__TO-DO LIST__.
a - In the article about Mary and Katie Short, why does Mary say they will have pretzels instead of chips at lunch? Answer in one or two sentences.
b - Write the next few paragraphs of the article about Mary and Katie Short, starting after its final quoted line.

__SUPPLIED PASSAGE__.

Health
10:58 am
Thu April 17, 2014

Mother And Disabled Daughter: Fierce Advocates At General Assembly Committee Meetings

Every month, state lawmakers on the General Assembly’s Health and Human Services Oversight Committee hold meetings to talk about health policy in North Carolina. Legislators sit at the front of the room to discuss their agenda, as staff members, reporters, and lobbyists listen. But in the back of the room, a mother and daughter, Mary and Katie Short, who attend every single meeting keep their eye on things too.

Katie Short (far left in purple), mother Mary next to her.
Katie Short (far left in purple), mother Mary next to her.
Credit Jessica Jones

It’s lunchtime, and Mary and Katie Short are hungry. Mary, who has thick grey hair and a bright smile, unzips a big backpack and starts pulling out food she packed carefully the night before.

"We’re gonna get some cups, and we’re gonna have some chips, well pretzels because there’s too much fat in chips," says Mary Short.

__DATASET SECTION__.

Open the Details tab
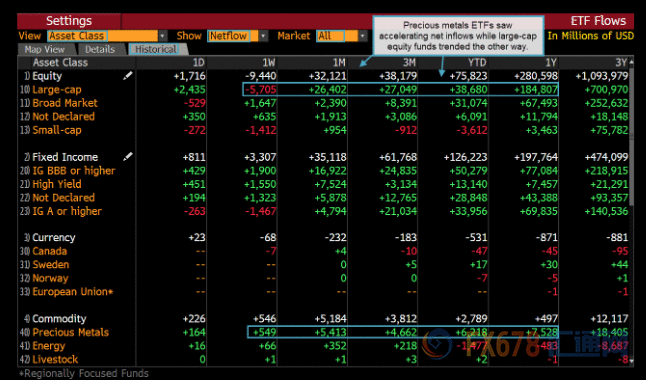Screen dimensions: 646x380 click(100, 49)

__ANSWERS FOR THE EXERCISE__.
a - Mary says they will have pretzels instead of chips because there's too much fat in chips.

b -
The Shorts are sitting at a counter that divides the front of the room, where lawmakers sit, from the audience, where they are. Right now Mary wants to make sure her 34-year-old daughter, Katie, eats. Katie, who’s profoundly intellectually and developmentally disabled, is smiling and sitting quietly in her chair. 

Mary asks, "do you want something to eat?" Katie says no. "Oh yes you do," says Mary, explaining that Katie says no to everything.

Coming to the General Assembly is a familiar routine for the Shorts. They’ve been making the trip from their home in Taylorsville several times a month since 1998. As Katie rocks and coos in her seat, Mary explains that Katie has a disorder called tuberose sclerosis complex:

"I very well may have this disorder, but I don’t have seizures, and most days I’m not retarded, so the rest of you are on your own but I have an excuse when I- just sayin!"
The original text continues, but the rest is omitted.